The decline in Bitcoin’s price destruction has pushed it through just about every level of tech support recently, forcing traders to now consider $30,000 the next line in the sand. The world’s largest sirbptial asset is stuck in its sixth consecutive day of declines, with the token falling about 20% in the past seven days. Bitcoin price is now 50% below its November peak, trading as low as $32,970 on Monday, its lowest since July.
Bitcoin’s sell-off has made it to the most oversold since March 2020, based on the Relative Strength Index (RSI) score of 19. Bitcoin is now approaching a $30,000 support area, where some analysts see it finding a bottom in the near term. Assets are considered overbought if the RSI moves above 70 and oversold if it falls below 30.
“A 50% drop isn’t as significant as what we’ve seen in previous years, but it’s significant now, so it’s more of a concern,” said Simon Peters, market analyst at eToro. “The real support level seems to be around $30,000 where we tested in May after the Bitcoin mining ban in China.”
Wilfred Daye, head of Securitize Capital, Securitize’s wealth management arm, said $30,000 is psychologically significant and Bitcoin should find some support there. But, he adds, if the sell-off goes beyond that to $27,000 “miners who entered at the beginning of the bull market are going to be in trouble.”
Crypto has come under widespread selling pressure in recent days, with traders pointing to aggressive signals from the Federal Reserve as a reason to pull out risky assets, including richly valued technology stocks.
Traders often turn to technical analysis for cryptocurrencies given their volatility. And to get an idea of how abrupt the decline has been, consider this: It was less than two weeks ago that traders viewed $40,000 as a key support level. Now Bitcoin is trading about 15% below that level. Meanwhile, other cryptocurrencies have also fallen, with Ether trading at $2,240, significantly below its November high of around $4,860.
“Crypto market caps have been massively inflated across the board and priced into a tremendous amount of growth as a result of moderate Fed use,” said Avi Felman, a portfolio manager at BlockTower.
The 40-day correlation coefficient for Bitcoin and the tech-heavy Nasdaq 100 index has reached nearly 0.66, the highest in data collected by Bloomberg since 2010. A similar correlation with the S&P 500 is also at historic levels.
Here’s what other market watchers had to say:
Leah Wald, CEO of Valkyrie Funds, said: “This sell-off is largely the result of traditional markets entering a correction.

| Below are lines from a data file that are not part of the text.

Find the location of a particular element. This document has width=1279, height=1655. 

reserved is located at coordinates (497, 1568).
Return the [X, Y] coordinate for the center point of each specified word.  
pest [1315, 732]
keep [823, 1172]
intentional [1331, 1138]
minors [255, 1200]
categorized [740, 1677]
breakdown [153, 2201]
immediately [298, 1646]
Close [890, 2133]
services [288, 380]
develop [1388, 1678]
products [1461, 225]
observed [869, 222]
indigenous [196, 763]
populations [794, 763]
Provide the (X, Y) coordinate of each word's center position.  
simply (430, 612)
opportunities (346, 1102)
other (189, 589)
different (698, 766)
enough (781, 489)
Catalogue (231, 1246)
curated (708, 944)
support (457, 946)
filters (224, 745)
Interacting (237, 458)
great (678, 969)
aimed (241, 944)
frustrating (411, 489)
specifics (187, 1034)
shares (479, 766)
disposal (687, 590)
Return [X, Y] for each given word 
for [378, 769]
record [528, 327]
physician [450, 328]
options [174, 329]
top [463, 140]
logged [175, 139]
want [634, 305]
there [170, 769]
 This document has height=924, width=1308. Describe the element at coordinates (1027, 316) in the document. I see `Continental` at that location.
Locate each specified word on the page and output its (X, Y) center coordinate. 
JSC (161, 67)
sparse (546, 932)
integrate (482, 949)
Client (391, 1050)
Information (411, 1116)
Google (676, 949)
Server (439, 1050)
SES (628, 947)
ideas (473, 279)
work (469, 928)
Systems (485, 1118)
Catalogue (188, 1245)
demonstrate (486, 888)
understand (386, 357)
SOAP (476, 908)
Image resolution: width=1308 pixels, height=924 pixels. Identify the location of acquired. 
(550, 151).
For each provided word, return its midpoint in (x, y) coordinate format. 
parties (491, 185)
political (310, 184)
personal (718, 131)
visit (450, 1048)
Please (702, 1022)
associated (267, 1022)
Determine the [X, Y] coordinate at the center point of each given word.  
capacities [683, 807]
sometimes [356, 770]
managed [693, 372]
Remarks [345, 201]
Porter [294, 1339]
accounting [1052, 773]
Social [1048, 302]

The story that Bitcoin is an uncorrelated asset clearly doesn’t hold up, and the idea that it has reached safe haven status seems a bit naive. That’s not to say it won’t happen in the future, but right now Bitcoin is a risk asset and all other sirbptial assets have historically vanished as Bitcoin goes.”
Jon Venverloh, COO of Hypernet Labs, a cyber infrastructure provider, said: “Federal interest rate policies, inflation, global supply chain shortages and ongoing global turmoil are negatively impacting all types of markets. Crypto is not immune to widespread shifts in investor confidence, and this too will pass.”
Soon, the Biden administration is preparing to release a first government-wide sirbptial asset strategy and task federal agencies with assessing the risks and opportunities they pose, according to people familiar with the matter.
“The market is much more prone to negative news as we’ve seen over the weekend and over the past few weeks,” James Malcolm, UBS’ chief of foreign exchange research, said by phone. “And that makes for a very unstable environment because a lot of people who have been hoarding coins are now starting to come under pressure.”